Now obviously I just got way ahead of myself based on the mere potential of a Trump or Carson nomination, which despite current polls is no sure thing by any stretch.  At this time in 2003 and 2007, neither John Kerry nor John McCain, respectively, seemed likely to win their party's nominations but the flavor of the month frontrunners for their parties nominations those years burned out before people started voting.  I long thought that Jeb! was the strongest establishment candidate whose warchest of campaign money could help him withstand early primary season turbulence better than most, but Jeb!s campaign seems to be in deep trouble right now and will need a major course correction at this point to be viable in the early primaries.  Absent Jeb!, Ohio Governor John Kasich would be a conceivably tough nominee but is also struggling to gain any traction among the radicalized GOP base.   Best positioned to seize the not-Trump-and-not-Carson vote now would seem to be Marco Rubio, who would probably put up the stiffest challenge to Hillary as the nominee.  Both Kasich and Rubio have vulnerabilities of their own, but given that this is a defensive cycle for Democrats and their nominee has high unfavorables that will likely elicit lower turnout among key Democratic demographics, I would give them both 50-50 odds against Hillary should either of them get the nomination.

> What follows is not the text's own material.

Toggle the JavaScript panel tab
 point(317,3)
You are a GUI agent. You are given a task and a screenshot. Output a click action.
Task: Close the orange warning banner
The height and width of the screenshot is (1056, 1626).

As might be expected in a year without an incumbent, it's no real surprise that a year before the 2016 Presidential election it's harder to predict the most likely outcome than it was in 2012.  It's similar to where we stood at this point in 2003, where Democratic nomination frontrunners were Howard Dean and Wesley Clark, both of whom would likely have lost in landslides to incumbent George W. Bush, but Democrats shifted towards John Kerry at the last minute and suddenly put forward a nominee that kept things close in the 2004 general election.  Similarly, if Rubio or even Jeb! is able to wrestle away the GOP nomination from the current frontrunners, then we'll have a race on our hands this year.  What can be more easily predicted is that the nation's existing ideological stalemate and pattern of wave elections every two years is unlikely to end regardless of who wins in 2016.